Document text ->
--- --- ---

Hey Ham,

On Sun, Apr 3, 2011 at 10:56 AM, Ham Priday <[email protected]> wrote:
> Hi Mark --
>
> On Sun, Apr 3, 2011 at 2:09 AM, Mark "118" <[email protected]> wrote:
[Mark in a previous incarnation]
>> I wouldn't get too enamoured with something that Pythagora's is said
>> to have said.  Once you restrict yourself that way, you diminish your
>> creativity.  You will find, that our intellectual constructs actually
>> do come from nothing.  If not, where do they come from?  Can you
>> point to their origins?  Can you state where it is that your sense of self
>> comes from?
>
[Ham's clarification]
> Actually I was wrong; it was Parmenides.  But I do not see the principle
> that 'nothing comes from nothing' and the primary source is 'not-other' as
> "restrictive".   On the contrary, these insights open the door of
> understanding to concepts still regarded as unfathomable or illogical.  That
> they are not empirically verifiable is significant in itself, for if we had
> direct access to metaphysical truth, we would not be free to choose our
> convictions, such as the reality you are in the process of working out for
> yourself.

[Mark]
Yes, I agree, we do need some rules.  However, if you saw Butch
Cassidy and the Sundance Kid, you would know that sometimes breaking
the rules can get one ahead.  If one breaks the rules too often,
however, Los Federales will get you.
>
> I don't understand how can you say intellectual constructs come from
> nothing.  As cognitive creatures, we are all aware of what we experience and
> that we ourselves are the 'knowers'.  So, right from the start, intellection
> and intuition are certainly not operating in a void.  The very first
> intellectual conclusion we make is that what we experience is "real", that
> the things and persons we see around us are the physical objects of reality.
> As we mature, some of us come to doubt this conclusion, and this leads to
> speculative reasoning which can be insightful.  Self-awareness, the "sense
> of self", is one of the principles we tend to question.  Eastern mystics and
> pantheists, for example, believe the concept of selfness is an 'egoistic'
> impediment to cosmic understanding.  Essentialists, on the other hand, hold
> to the view that the individuated self is the valuistic core of existential
> reality, and that attempts to nullify it diminish the meaning and purpose of
> the life-experience.

[Mark]
You haven't convinced me that they come from something.  The way I see
it, our personal sense of awareness, outside of what we are aware of
as the workings of the brain, or the machinery of the body, is pretty
close to nothing, maybe infinity minus 100.  Egotism comes from the
body, not from the self.  Having to exist as a codependent entity in
this reality, the human body develops a sense of propriety.  The self
does not have this.  No, the Eastern mystics speak of atman, which is
analogous to your valuistic core.  They do speak of the illusory power
of maya.  This in modern terms could be considered the workings of the
brain.  Now the brain operates through chemical means. The brain is
something apart from the valuistic core, it is physical in nature.

--- --- ---

Stored data ->
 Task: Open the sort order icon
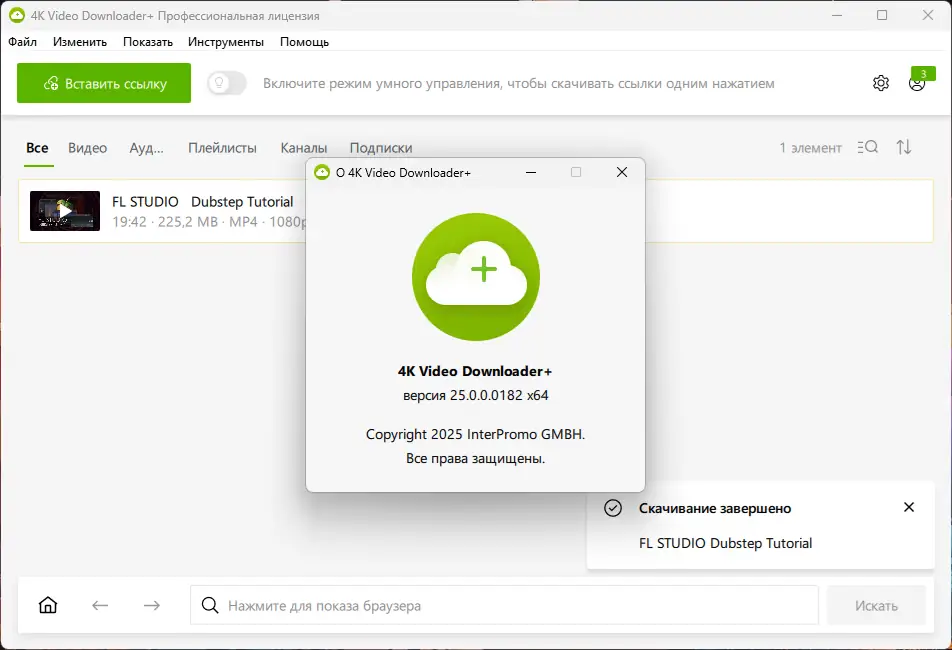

--- --- ---

Problem statement -> In the email exchange, which philosopher does Ham name after admitting an error in the earlier attribution?

Exercise result -> Parmenides.